--- START OF Input rows ---

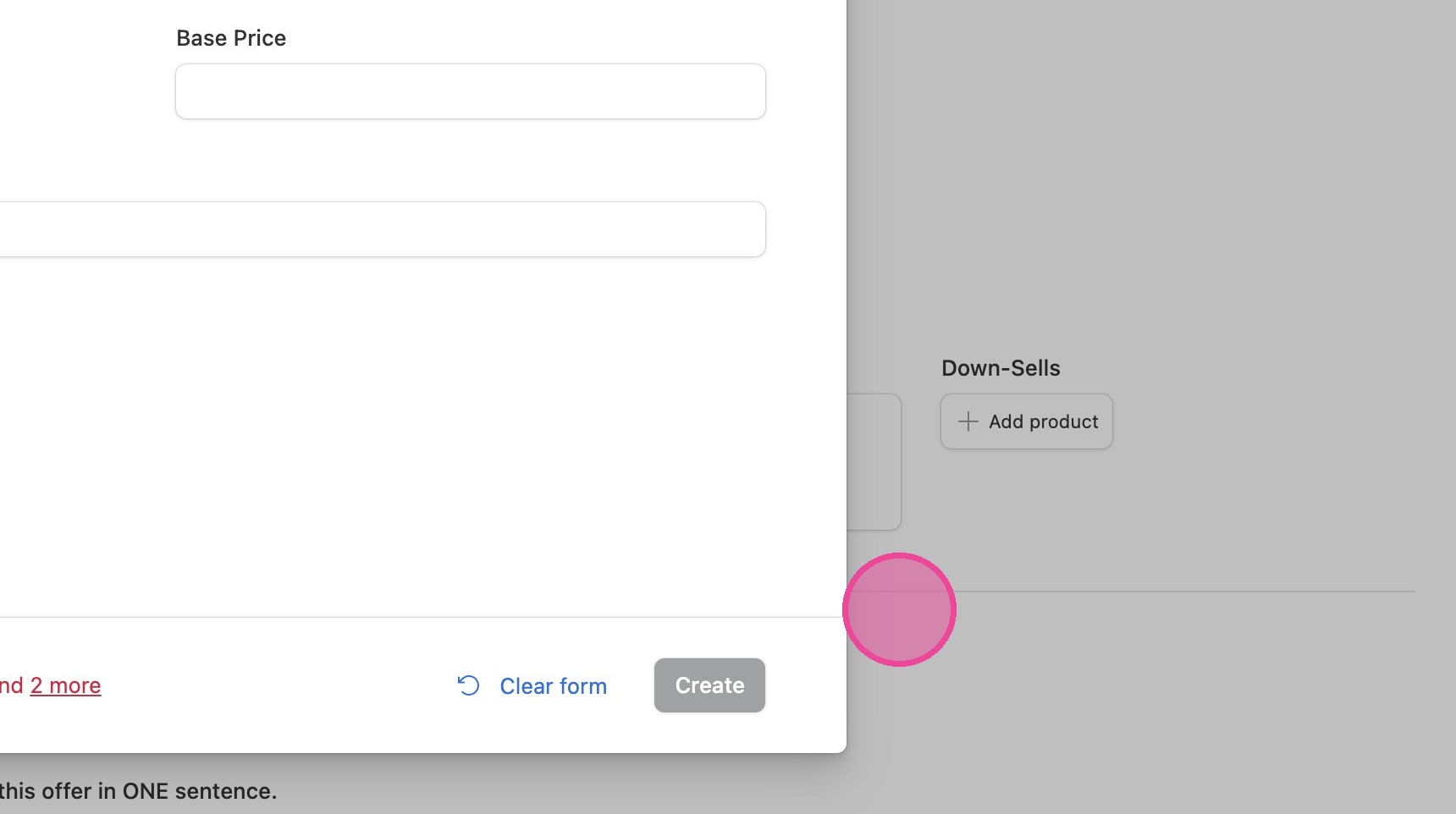This screenshot has height=814, width=1456.
Task: Click the "this offer in ONE sentence" text
Action: point(138,791)
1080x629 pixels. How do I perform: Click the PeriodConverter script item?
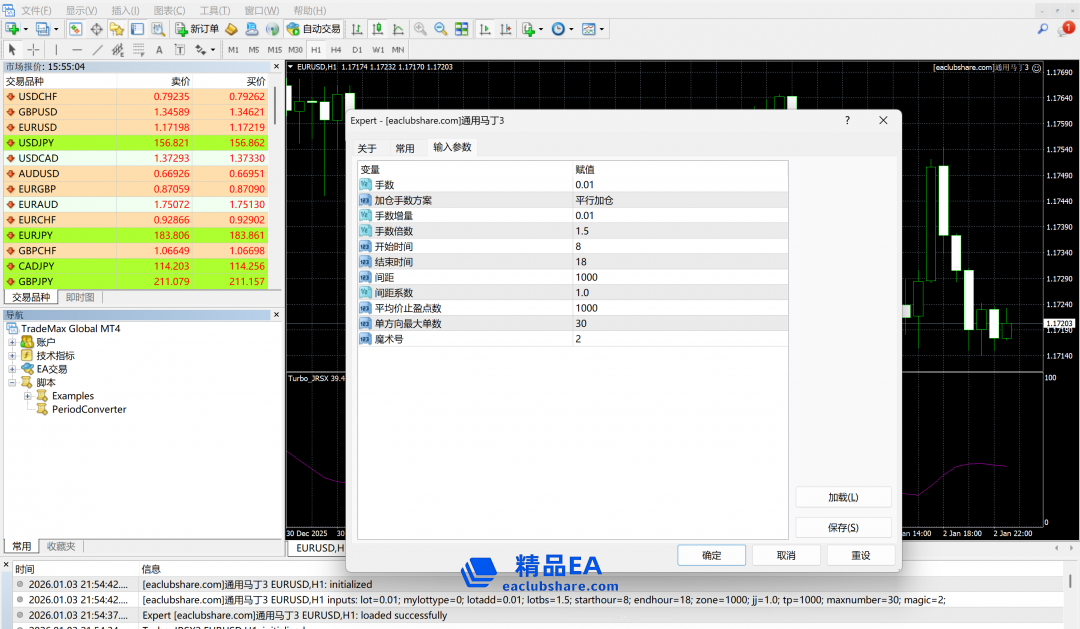tap(89, 409)
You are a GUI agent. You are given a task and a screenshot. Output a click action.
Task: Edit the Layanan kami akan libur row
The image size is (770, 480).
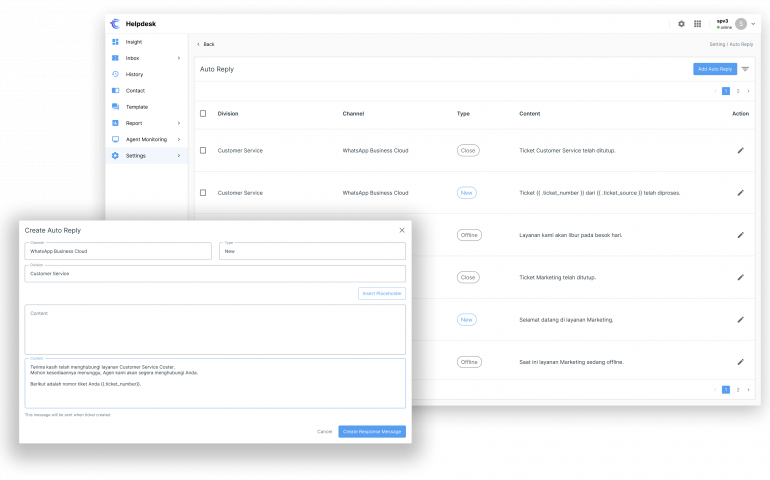(741, 235)
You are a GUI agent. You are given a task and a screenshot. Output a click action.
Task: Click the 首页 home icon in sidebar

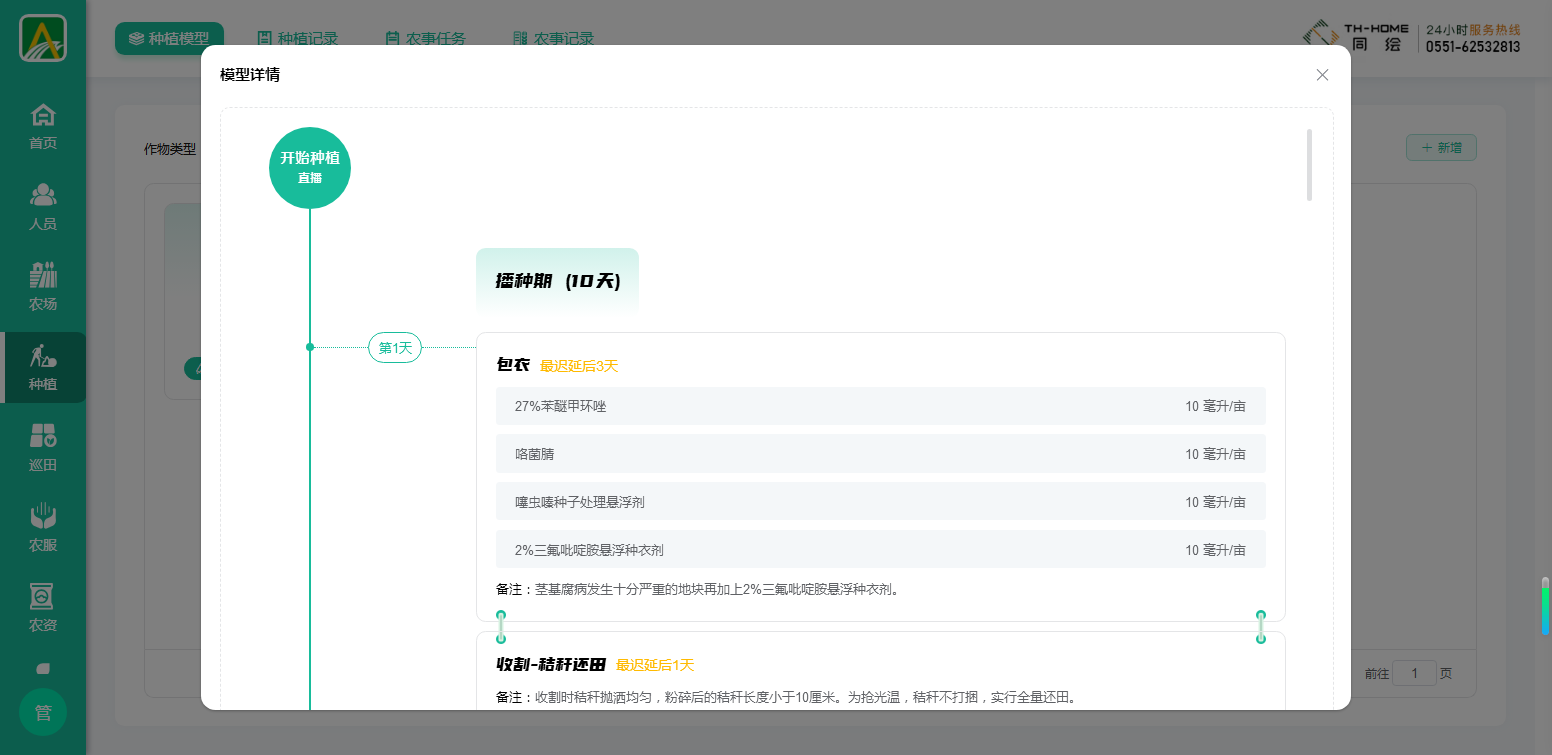[x=43, y=115]
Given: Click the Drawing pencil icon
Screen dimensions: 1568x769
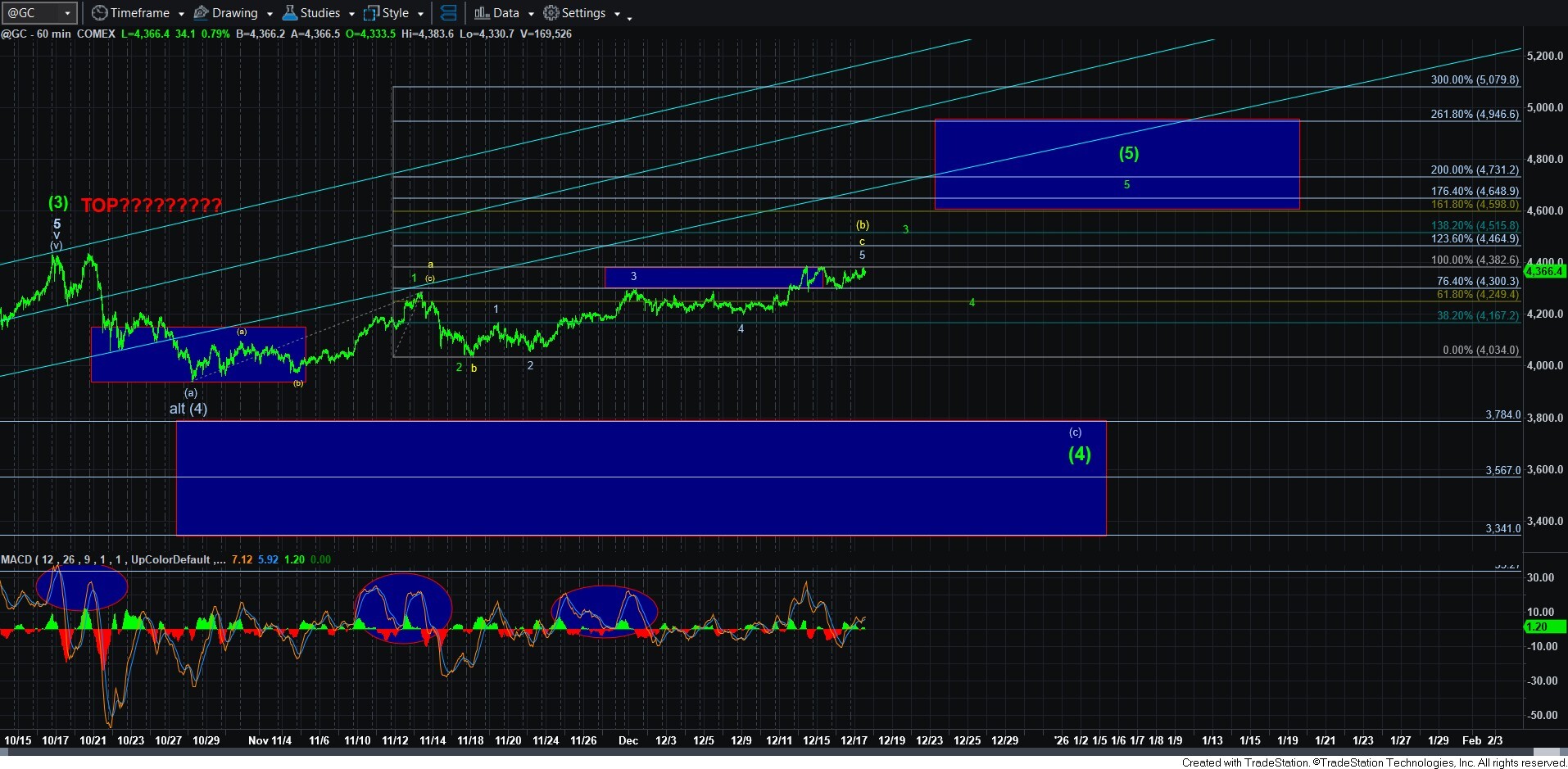Looking at the screenshot, I should click(x=201, y=13).
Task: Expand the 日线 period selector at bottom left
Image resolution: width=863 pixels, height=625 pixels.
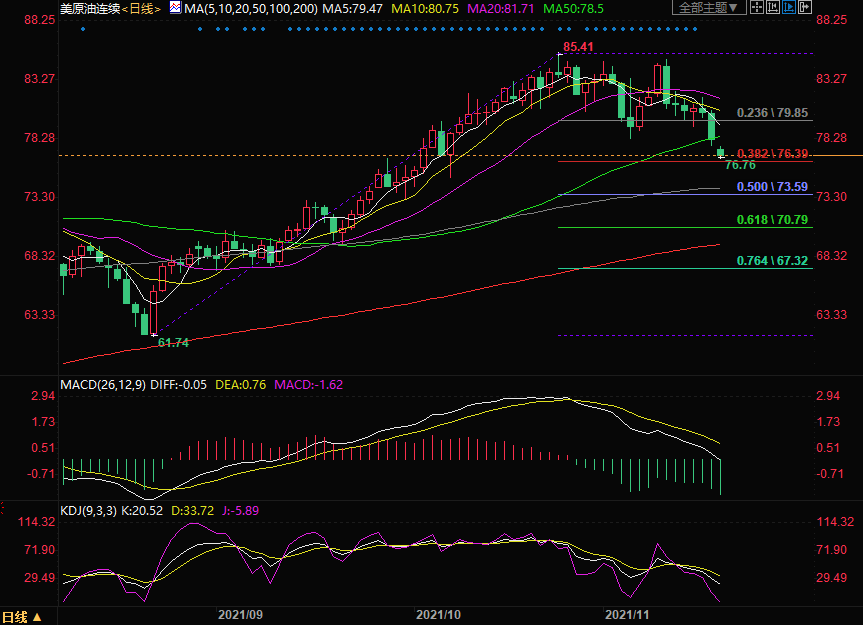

--- END OF Input rows ---

(Exercise goal) Update the data above, starting at its beginning and ending at the line that contains "tap(89, 409)", by replacing "PeriodConverter" with "TimeConverter" and keeping everything else the same. Leave the pictures out of your answer.

(Solution to this exercise)
This screenshot has height=814, width=1456.
Task: Click the "this offer in ONE sentence" text
Action: point(138,791)
1080x629 pixels. How do I perform: Click the TimeConverter script item?
tap(89, 409)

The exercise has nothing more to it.